Drew Dalgleish wrote:

> On Fri, 16 Jun 2006 00:40:30 -0400, "Morgans"
> > wrote:
>
>
>>"Peter Dohm" > wrote
>>
>>
>>>You're right. Then we could prove a lot one way or the other--especially
>>>if
>>>a little smoke was part of the system. There would still be the effects
>>>of
>>>scale and Reynolds number, which are supposed to be quite significant, but
>>>a
>>>lot could still be learned. At least it should be possible to either
>>>verify
>>>or deny the assertion that grooved or dimpled props produce a virtual
>>>"switch pitch" effect.
>>>
>>>Maybe next year.
>>
>>I would be willing to bet a month's salary that at *least* one of the big
>>prop makers have done all of this kind of research.
>>
>>After all, these companies strive to eek out hundredths of a percent
>>improval of propeller efficiency.
>>
>>Any takers?
>>
>>April Fools! (so I'm a little late, sue me! <g>) I'm too poor (and not
>>enough of a gambler) to risk any of my salary, even if it is a "sure thing"
>>bet! <g>
>>
>>Still my point stands.
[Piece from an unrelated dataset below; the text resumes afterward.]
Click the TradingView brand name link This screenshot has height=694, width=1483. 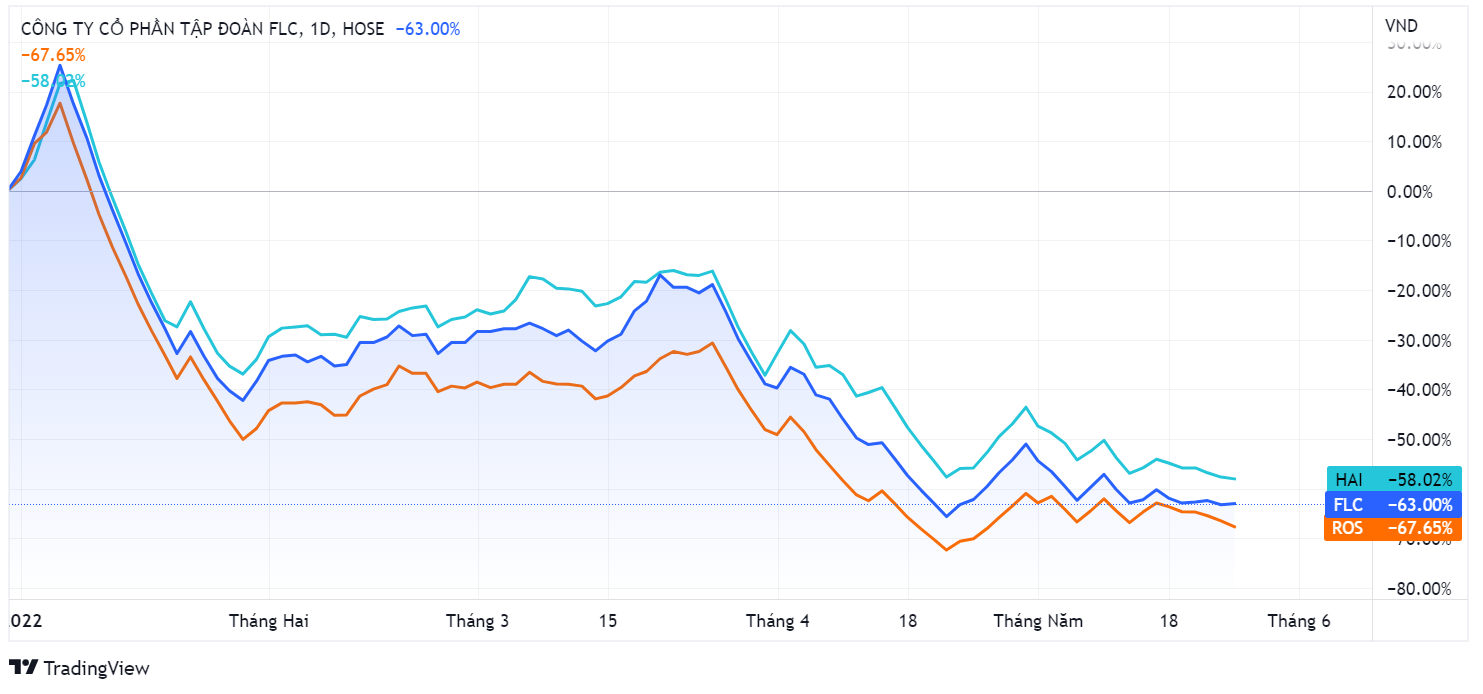97,668
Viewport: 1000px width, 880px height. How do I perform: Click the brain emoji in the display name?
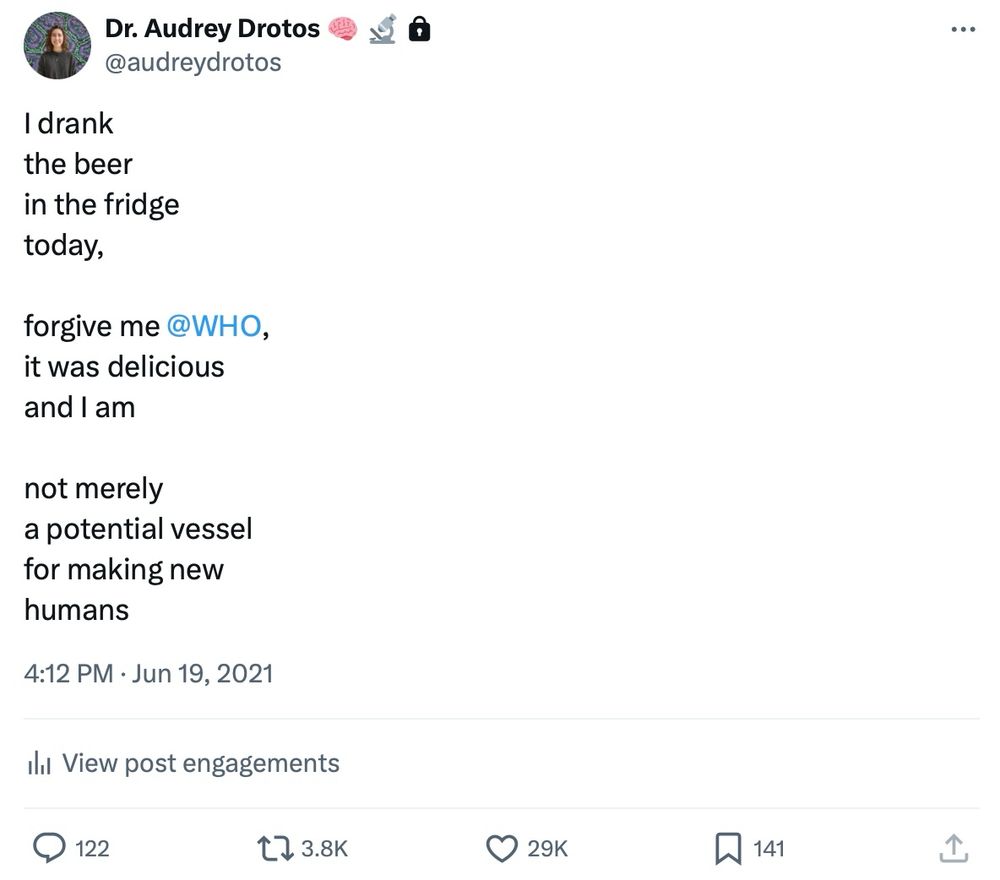point(342,30)
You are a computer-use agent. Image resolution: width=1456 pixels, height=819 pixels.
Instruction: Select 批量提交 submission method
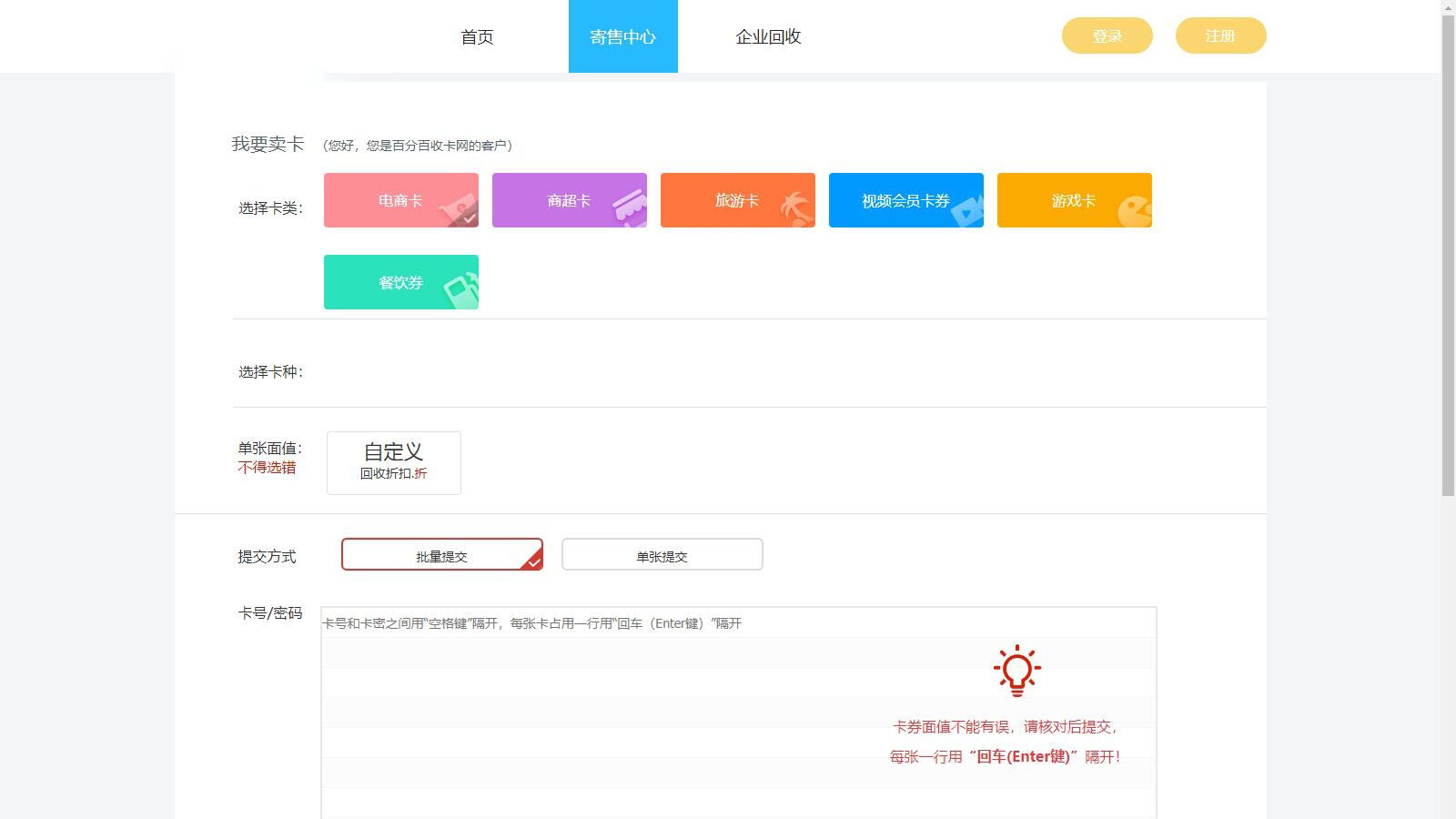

Me thinks that if these tricks have not shown up on
>>your manufactured props, the gain is not significant enough to be worth the
>>effort of incorporating them into the props.
>>--
>>Jim in NC
>>
>>
>
> I'm sure dimples would work on propellers my plane definatly flies
> slower after I clean the bugs off the prop and bugs are just dimples
> in reverse. ;)


Well, let's postulate something ...

A LONG, slow turnng propeller,
pretty wide chord.

Tips are turning about the same sped a golf ball flies (get it?)

Dimpling the prop might produce amazing results.

But the prop on a 172?
Probably not a lot of help because the velocity is way above RN(crit).


Richard

karel wrote:

> because dimples don't have wings either?
>
>

Mary sez it's all the work of Lift Demons,
That's her story, and she's sticking to it.